I'm reading Buchi Emecheta's novel "The Joys of Motherhood", set in Nigeria around WWII, and there's a bit where the white master addresses his 'house-boy' as 'baboon'. She writes:
"his laughter was inspired by that type of wickedness that reduces any man, white or black, intelligent or not, to a new low; lower than the basest of animals, for animals at least respected each other's feelings, each other's dignity."
I've sometimes drawn a comparison between my experience of bullying and what I imagine it must be like to be the target of racism. There are crucial differences: the people who continually, unpredictably chipped away at my soul in high school were not trying to keep a whole class of people* miserable, afraid, and aware of how unwelcome they were; and once I escaped high school, I escaped them**. There's no such merciful exit for the young hijabi, the Indigenous athlete, the Sudanese refugee - all the Australians who have to cope with harassment from the media and in the street on top of systemic racism.

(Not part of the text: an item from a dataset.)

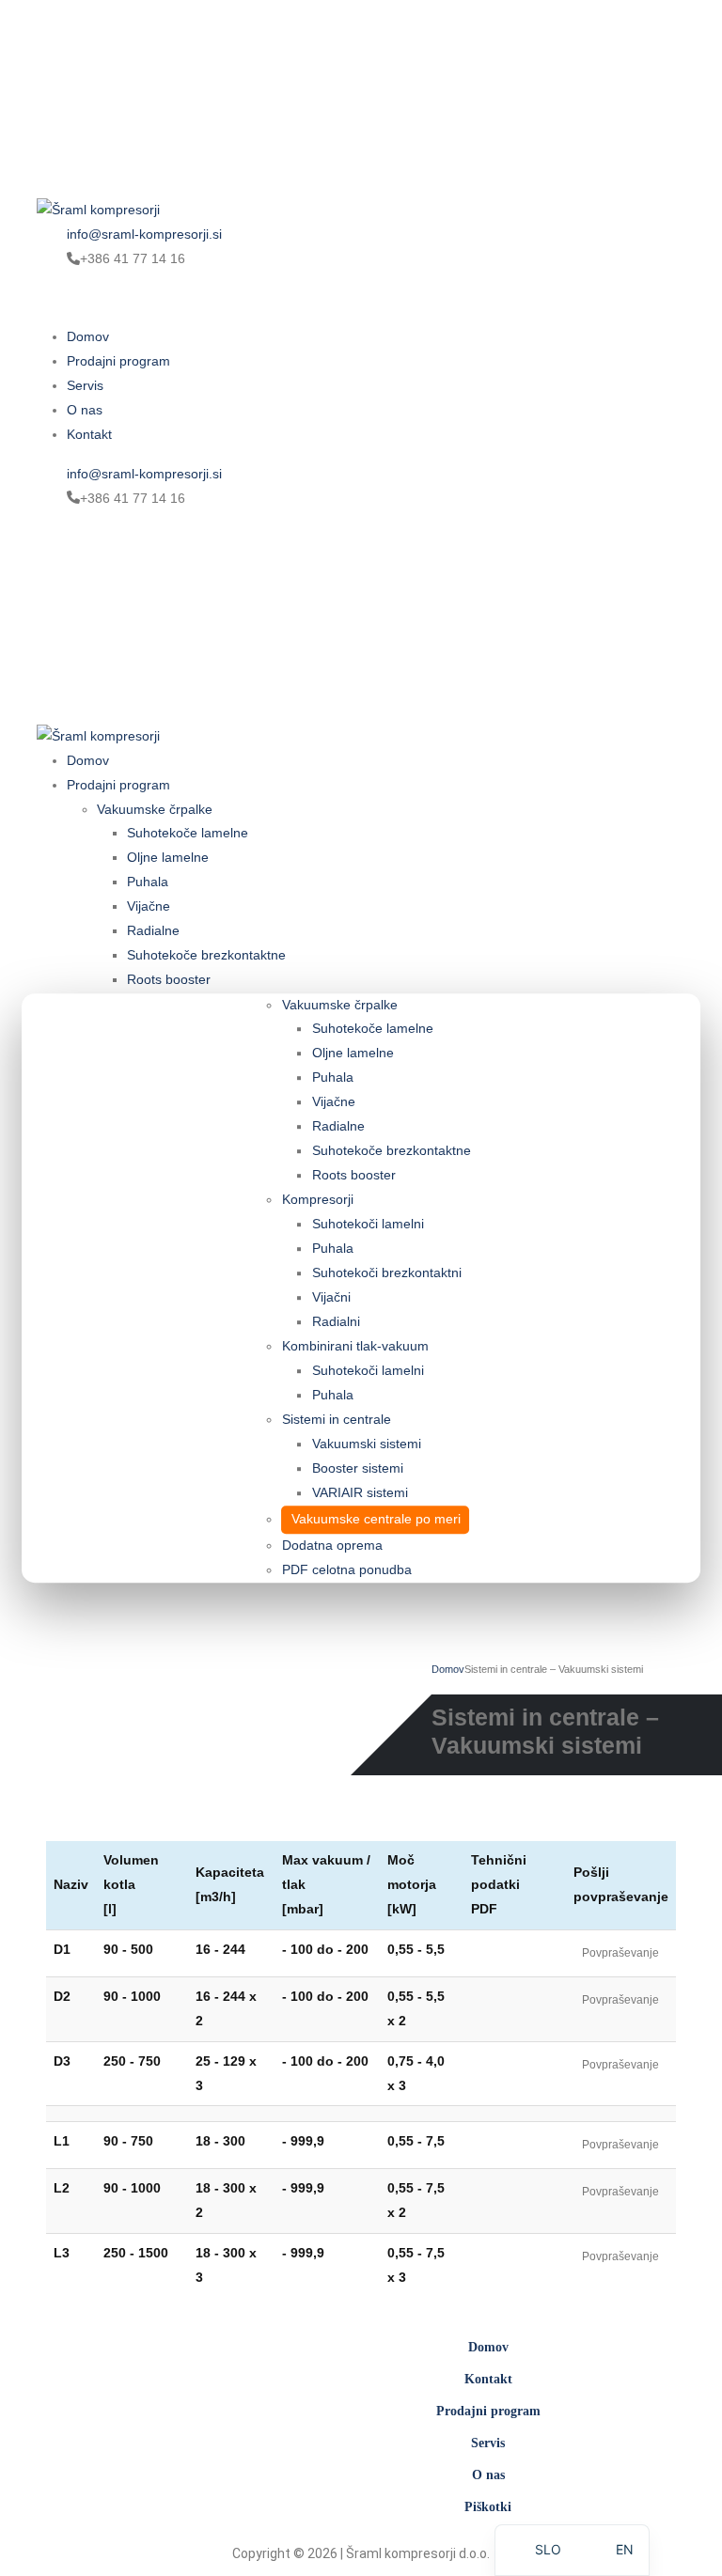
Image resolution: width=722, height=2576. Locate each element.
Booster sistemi (357, 1467)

That constant drip-drip-drip is what makes people sometimes suddenly explode over seemingly small insults. I don't know what it's like to live with bigotry day in and day out, but I do know what the drip-drip-drip can do to you. When I read Buchi Emecheta's words, the familiar and infinite rage rose up in me. It's there now, in my chest and arms, almost nauseating. I think she may have been feeling something like the same feeling when she condemned the people who stoop to "that type of wickedness".
* Although there was gender policing involved; I would not have been the only young woman being called a "lemon" for being insufficiently feminine.
** With the exception of the Unpleasantness here in lj, many years ago now, which forced me to deal with the damage from high school - as well as requiring me to broaden my horizons, which led directly to the discovery of Emecheta, now one of my favourite authors.